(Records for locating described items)
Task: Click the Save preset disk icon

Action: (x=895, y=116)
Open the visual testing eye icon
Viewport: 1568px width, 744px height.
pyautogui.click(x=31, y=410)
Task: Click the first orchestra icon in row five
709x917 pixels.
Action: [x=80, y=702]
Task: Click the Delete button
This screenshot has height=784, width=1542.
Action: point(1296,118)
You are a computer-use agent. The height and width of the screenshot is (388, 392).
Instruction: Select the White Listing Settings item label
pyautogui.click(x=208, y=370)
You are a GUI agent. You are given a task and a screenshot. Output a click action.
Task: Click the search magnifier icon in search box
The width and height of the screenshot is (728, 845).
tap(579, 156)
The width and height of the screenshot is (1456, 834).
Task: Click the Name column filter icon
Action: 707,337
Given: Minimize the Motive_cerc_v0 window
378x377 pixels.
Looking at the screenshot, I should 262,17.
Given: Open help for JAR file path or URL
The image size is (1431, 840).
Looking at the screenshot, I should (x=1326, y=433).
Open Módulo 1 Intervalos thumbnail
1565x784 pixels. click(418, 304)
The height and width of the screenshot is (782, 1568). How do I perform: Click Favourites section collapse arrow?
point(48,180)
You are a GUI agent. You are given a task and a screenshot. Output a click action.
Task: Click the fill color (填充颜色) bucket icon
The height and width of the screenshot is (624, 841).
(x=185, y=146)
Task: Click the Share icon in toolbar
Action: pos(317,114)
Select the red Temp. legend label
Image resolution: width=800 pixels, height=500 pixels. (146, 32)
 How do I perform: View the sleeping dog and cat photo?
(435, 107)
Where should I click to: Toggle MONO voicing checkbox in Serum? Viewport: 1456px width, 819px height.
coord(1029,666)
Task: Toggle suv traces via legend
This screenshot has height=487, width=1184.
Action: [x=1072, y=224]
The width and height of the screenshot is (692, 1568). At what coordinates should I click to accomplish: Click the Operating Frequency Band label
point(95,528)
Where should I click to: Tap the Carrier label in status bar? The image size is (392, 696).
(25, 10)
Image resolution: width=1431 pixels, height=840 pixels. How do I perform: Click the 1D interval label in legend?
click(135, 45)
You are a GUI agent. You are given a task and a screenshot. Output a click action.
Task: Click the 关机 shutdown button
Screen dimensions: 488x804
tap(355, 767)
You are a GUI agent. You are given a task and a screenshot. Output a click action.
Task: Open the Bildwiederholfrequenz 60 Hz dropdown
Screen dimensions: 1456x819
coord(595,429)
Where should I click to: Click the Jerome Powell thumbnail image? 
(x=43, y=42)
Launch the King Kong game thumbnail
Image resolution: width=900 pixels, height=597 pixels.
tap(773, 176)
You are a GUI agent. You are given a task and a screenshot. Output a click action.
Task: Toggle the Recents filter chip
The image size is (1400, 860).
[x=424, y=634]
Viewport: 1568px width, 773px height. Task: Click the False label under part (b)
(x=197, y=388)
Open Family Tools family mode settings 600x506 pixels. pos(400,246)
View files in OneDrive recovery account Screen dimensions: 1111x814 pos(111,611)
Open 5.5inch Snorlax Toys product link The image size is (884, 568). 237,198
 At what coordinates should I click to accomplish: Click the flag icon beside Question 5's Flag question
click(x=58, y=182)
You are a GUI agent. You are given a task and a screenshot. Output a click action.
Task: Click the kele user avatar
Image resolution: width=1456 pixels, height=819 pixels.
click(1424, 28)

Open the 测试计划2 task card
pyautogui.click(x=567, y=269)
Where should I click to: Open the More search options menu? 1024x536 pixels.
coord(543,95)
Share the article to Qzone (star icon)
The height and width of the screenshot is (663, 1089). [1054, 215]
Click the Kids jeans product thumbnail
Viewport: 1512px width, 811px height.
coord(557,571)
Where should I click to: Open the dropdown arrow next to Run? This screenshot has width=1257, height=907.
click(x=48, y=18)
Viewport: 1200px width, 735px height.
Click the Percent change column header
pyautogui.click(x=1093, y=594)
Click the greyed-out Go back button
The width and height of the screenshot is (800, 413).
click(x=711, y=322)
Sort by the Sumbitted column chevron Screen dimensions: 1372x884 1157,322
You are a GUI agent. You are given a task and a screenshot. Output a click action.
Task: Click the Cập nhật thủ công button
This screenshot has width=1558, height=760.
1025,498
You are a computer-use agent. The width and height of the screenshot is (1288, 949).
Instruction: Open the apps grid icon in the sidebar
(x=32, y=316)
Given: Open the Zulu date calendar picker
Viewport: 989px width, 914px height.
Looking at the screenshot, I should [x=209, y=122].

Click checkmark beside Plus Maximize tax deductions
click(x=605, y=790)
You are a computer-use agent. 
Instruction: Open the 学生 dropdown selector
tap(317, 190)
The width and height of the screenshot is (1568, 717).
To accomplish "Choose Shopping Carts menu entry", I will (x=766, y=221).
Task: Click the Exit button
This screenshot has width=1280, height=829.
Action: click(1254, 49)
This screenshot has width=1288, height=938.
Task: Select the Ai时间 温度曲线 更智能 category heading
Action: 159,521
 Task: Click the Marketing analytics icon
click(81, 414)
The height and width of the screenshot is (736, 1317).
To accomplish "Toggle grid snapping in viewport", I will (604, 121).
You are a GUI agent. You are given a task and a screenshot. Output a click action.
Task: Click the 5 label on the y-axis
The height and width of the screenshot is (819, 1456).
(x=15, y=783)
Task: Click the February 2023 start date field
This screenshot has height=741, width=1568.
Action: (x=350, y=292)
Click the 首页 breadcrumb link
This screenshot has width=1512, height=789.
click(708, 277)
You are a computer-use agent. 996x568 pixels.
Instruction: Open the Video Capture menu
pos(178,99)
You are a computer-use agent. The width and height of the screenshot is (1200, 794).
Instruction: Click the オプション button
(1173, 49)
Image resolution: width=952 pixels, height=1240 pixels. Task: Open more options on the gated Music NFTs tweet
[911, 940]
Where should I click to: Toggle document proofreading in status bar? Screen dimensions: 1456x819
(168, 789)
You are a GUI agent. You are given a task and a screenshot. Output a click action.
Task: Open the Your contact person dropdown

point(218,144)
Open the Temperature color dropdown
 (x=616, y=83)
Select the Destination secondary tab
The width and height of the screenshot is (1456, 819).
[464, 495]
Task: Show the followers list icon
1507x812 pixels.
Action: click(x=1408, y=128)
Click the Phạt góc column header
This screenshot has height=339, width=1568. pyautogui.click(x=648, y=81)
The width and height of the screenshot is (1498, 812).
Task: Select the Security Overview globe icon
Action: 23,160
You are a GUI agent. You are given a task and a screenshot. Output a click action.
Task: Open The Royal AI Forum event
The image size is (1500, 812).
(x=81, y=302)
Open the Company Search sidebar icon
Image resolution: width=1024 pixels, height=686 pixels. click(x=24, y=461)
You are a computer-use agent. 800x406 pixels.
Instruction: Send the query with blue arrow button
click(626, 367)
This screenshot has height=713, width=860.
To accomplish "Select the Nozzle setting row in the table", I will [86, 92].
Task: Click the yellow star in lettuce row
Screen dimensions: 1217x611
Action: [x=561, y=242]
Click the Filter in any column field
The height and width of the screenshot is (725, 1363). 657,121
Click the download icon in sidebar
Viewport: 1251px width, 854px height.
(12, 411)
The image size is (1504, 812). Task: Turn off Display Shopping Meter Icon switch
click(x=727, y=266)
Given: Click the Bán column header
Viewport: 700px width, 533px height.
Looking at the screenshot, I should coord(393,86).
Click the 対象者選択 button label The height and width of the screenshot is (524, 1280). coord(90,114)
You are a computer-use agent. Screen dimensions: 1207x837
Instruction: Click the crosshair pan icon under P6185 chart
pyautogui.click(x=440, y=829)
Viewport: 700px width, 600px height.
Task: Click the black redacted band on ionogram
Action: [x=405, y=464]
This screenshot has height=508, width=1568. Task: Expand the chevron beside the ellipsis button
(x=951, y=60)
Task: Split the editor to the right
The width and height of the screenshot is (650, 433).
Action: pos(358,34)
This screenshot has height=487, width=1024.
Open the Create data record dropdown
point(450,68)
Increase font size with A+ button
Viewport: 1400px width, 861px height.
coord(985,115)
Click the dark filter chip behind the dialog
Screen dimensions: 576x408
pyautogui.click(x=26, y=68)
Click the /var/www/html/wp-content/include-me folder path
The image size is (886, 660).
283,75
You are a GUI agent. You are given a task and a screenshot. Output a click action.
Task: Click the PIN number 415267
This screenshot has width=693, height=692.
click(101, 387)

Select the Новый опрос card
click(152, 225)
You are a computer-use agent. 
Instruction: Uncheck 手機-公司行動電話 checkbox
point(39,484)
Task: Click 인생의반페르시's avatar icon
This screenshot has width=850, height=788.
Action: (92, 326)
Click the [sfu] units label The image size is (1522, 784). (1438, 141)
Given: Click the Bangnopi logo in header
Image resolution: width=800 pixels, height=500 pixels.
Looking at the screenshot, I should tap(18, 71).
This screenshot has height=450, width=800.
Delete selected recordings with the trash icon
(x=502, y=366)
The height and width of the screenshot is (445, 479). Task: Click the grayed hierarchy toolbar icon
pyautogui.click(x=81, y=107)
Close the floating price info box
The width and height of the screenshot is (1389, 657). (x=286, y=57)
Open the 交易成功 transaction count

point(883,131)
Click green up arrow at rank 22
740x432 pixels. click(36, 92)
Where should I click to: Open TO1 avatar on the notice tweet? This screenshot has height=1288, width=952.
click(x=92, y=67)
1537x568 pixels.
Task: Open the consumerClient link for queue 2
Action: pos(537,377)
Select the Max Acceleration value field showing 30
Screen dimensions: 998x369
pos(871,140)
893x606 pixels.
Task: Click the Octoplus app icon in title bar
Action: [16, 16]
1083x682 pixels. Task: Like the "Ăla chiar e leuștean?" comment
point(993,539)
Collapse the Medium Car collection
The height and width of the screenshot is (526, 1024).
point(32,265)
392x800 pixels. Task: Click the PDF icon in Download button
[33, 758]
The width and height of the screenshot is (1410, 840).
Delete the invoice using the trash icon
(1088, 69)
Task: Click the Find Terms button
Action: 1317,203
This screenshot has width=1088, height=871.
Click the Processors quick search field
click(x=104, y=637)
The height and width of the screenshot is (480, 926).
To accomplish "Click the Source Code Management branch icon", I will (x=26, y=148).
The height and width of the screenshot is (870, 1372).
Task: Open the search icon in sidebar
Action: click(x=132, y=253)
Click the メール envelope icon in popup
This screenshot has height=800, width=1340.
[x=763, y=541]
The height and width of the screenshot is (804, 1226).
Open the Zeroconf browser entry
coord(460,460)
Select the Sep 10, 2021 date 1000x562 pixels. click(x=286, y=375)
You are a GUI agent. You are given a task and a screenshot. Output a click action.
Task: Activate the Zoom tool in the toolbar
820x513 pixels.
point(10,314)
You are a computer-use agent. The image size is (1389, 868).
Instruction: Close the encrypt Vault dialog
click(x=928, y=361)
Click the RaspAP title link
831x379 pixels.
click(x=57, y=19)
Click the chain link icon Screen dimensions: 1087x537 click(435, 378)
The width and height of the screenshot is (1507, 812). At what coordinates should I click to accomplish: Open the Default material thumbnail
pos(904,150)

-- EXERCISE GOAL --
Rewrite the records above, starting at the beginning and ending at the line that contains "pyautogui.click(x=208, y=370)", with their requests included. Shift every coordinate in the answers by adding 61 to it.

-- COMPLETED TASK --
Task: Click the Save preset disk icon

Action: (x=956, y=177)
Open the visual testing eye icon
Viewport: 1568px width, 744px height.
pyautogui.click(x=92, y=471)
Task: Click the first orchestra icon in row five
709x917 pixels.
Action: [x=141, y=763]
Task: Click the Delete button
This screenshot has height=784, width=1542.
Action: point(1357,179)
You are a computer-use agent. The height and width of the screenshot is (388, 392).
Instruction: Select the White Listing Settings item label
pyautogui.click(x=269, y=431)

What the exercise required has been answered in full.